A contrario, elle a relevé que la procédure d'hospitalisation d'office avait, elle, pour objet d'interner des personnes atteintes de troubles mentaux, généralement reconnues irresponsables pénalement, et non de troubles de la personnalité. Dans ce dernier cas, le criminel présente certes une forme d'aliénation qui requiert un traitement efficace pour prévenir toute récidive, mais la prise en charge est nécessairement pluridisciplinaire, et non exclusivement psychiatrique. En conséquence, elle a jugé inadaptée la procédure d'hospitalisation d'office pour traiter les troubles de la personnalité.
Abordant le deuxième volet du projet de loi concernant l'irresponsabilité pénale en raison d'un trouble mental, Mme Rachida Dati, garde des sceaux, ministre de la justice, a souligné que la procédure ne s'achèverait plus par un non-lieu, ressenti douloureusement par les victimes, mais par une décision d'irresponsabilité pour cause de trouble mental, rendue après une audience contradictoire devant la chambre de l'instruction et inscrite au casier judiciaire des personnes. Après avoir rappelé que l'Assemblée nationale avait prévu que les juridictions puissent décider elles-mêmes de placer en hôpital psychiatrique la personne reconnue irresponsable, elle a souligné que les juges pourraient également la soumettre à des mesures de sûreté destinées à éviter un nouveau passage à l'acte, telles que l'interdiction de se rendre dans certains lieux ou de rencontrer des victimes. Enfin, le texte vise à simplifier les démarches des victimes tendant à la réparation du préjudice civil, en prévoyant une saisine automatique du juge délégué aux victimes nouvellement créé.

§ **Données fournies**:
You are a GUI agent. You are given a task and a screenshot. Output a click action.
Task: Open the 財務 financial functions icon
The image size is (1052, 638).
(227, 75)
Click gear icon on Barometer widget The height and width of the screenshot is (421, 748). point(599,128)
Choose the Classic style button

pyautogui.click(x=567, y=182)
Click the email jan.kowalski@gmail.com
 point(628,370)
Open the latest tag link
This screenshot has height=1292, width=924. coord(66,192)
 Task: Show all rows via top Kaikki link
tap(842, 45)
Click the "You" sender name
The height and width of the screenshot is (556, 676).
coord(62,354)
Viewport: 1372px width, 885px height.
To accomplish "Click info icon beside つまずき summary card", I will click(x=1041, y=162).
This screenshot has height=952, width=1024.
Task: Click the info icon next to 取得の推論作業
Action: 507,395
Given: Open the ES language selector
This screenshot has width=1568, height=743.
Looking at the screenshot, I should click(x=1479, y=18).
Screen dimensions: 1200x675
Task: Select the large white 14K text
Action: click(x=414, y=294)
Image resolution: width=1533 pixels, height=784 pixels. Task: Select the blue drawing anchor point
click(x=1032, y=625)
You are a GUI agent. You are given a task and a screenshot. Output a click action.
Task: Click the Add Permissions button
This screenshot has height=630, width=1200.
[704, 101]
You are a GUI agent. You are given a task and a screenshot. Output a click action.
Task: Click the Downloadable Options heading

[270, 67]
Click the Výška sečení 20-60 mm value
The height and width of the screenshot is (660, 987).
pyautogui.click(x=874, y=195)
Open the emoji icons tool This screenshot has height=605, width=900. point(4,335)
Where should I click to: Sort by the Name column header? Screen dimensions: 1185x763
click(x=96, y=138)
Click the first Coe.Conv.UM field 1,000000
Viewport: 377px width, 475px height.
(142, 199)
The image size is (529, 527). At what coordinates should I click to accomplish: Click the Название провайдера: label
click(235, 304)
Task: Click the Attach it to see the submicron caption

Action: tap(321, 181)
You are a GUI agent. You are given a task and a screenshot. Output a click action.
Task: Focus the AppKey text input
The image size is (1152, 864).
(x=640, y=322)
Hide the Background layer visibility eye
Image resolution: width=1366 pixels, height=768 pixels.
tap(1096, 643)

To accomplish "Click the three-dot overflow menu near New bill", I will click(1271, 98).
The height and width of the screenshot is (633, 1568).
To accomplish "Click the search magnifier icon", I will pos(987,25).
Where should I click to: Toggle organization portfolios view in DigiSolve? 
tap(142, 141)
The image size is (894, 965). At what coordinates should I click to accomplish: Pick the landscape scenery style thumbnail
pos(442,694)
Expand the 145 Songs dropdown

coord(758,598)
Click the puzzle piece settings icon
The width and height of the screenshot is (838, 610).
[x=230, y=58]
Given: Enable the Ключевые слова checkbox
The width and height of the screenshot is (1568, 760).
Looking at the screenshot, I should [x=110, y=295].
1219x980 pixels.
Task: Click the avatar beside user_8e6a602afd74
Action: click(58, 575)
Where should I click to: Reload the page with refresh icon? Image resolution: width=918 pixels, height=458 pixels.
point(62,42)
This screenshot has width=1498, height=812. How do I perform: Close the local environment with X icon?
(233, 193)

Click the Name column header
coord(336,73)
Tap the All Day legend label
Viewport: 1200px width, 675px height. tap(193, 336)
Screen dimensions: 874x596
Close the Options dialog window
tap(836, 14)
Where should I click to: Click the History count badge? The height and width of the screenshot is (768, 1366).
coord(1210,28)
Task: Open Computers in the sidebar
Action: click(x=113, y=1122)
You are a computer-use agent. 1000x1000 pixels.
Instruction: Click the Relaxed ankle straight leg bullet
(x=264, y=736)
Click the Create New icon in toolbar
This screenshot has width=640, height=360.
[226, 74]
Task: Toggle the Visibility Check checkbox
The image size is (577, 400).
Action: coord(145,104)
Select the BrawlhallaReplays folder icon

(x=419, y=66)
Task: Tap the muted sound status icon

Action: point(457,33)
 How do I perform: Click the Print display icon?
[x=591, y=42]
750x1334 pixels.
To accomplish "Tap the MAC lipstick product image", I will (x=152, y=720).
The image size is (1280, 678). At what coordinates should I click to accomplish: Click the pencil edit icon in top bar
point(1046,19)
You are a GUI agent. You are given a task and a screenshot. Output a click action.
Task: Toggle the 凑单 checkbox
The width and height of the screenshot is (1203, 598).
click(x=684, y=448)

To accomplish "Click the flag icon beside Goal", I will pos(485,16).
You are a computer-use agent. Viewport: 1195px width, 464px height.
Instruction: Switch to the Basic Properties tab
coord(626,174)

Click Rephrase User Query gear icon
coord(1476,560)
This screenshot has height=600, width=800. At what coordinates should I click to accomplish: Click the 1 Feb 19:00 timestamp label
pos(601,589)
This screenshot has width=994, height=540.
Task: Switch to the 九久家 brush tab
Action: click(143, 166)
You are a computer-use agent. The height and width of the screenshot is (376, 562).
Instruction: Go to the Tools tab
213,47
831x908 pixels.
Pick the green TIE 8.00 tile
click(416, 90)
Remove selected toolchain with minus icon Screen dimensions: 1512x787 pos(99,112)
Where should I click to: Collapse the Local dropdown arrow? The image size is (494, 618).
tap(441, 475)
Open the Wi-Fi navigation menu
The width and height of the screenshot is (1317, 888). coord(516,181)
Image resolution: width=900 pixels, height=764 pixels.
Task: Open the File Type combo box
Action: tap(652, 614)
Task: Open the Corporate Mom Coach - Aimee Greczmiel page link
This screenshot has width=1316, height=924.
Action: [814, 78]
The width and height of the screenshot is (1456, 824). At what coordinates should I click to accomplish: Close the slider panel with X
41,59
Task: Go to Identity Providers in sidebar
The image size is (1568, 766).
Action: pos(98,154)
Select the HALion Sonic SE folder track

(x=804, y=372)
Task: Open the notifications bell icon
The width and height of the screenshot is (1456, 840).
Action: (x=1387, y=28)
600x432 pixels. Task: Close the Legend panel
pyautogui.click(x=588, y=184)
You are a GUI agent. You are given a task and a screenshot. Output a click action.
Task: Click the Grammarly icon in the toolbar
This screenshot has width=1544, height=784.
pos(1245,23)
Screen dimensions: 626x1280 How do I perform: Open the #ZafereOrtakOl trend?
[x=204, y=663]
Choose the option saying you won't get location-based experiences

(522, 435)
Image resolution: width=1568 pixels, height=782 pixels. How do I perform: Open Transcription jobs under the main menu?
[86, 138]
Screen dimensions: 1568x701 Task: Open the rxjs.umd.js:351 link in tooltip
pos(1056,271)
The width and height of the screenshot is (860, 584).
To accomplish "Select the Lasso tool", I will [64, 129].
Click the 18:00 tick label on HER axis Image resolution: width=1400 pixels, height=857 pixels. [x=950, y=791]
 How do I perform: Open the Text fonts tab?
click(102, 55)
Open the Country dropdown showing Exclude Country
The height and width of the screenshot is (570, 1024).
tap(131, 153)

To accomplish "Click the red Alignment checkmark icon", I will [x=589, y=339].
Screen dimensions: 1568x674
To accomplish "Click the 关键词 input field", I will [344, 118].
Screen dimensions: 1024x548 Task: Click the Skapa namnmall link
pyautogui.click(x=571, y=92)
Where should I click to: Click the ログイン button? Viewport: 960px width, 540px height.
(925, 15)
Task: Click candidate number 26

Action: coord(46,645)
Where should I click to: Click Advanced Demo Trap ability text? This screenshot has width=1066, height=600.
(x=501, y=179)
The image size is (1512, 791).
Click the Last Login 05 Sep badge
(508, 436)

§ **Consignes**:
(1) Recopiez l'extrait sur l'irresponsabilité pénale en commençant par « A contrario, elle » et en allant jusqu'à « les troubles de la personnalité. ».
(2) Selon l'extrait sur l'irresponsabilité pénale, pourquoi la procédure d'hospitalisation d'office a-t-elle été jugée inadaptée aux troubles de la personnalité ? Répondez en une à trois phrases.
(3) Poursuivez l'extrait sur l'irresponsabilité pénale au-delà de sa dernière phrase.
La liste n'intervient pas dans ce travail.

§ **Réponses**:
(1)
A contrario, elle a relevé que la procédure d'hospitalisation d'office avait, elle, pour objet d'interner des personnes atteintes de troubles mentaux, généralement reconnues irresponsables pénalement, et non de troubles de la personnalité. Dans ce dernier cas, le criminel présente certes une forme d'aliénation qui requiert un traitement efficace pour prévenir toute récidive, mais la prise en charge est nécessairement pluridisciplinaire, et non exclusivement psychiatrique. En conséquence, elle a jugé inadaptée la procédure d'hospitalisation d'office pour traiter les troubles de la personnalité.

(2) Cette procédure sert à interner des personnes atteintes de troubles mentaux, généralement reconnues irresponsables pénalement, et non de troubles de la personnalité. Pour ces derniers, la prise en charge doit être pluridisciplinaire, et non exclusivement psychiatrique.

(3)
Enfin, évoquant la prise en charge médicale des détenus, Mme Rachida Dati, garde des sceaux, ministre de la justice, a indiqué que :
- le refus de se soigner serait désormais assimilé à une mauvaise conduite privant les personnes de remise de peine ;
- l'échange d'informations entre le médecin intervenant en milieu carcéral et le médecin qui suit le détenu à sa sortie de prison serait amélioré ;
- les personnels soignants devraient désormais signaler au chef d'établissement les risques pour la sécurité des personnes dont ils ont connaissance, afin d'éviter que leur responsabilité pénale ne soit engagée du chef de non-assistance à personne en danger.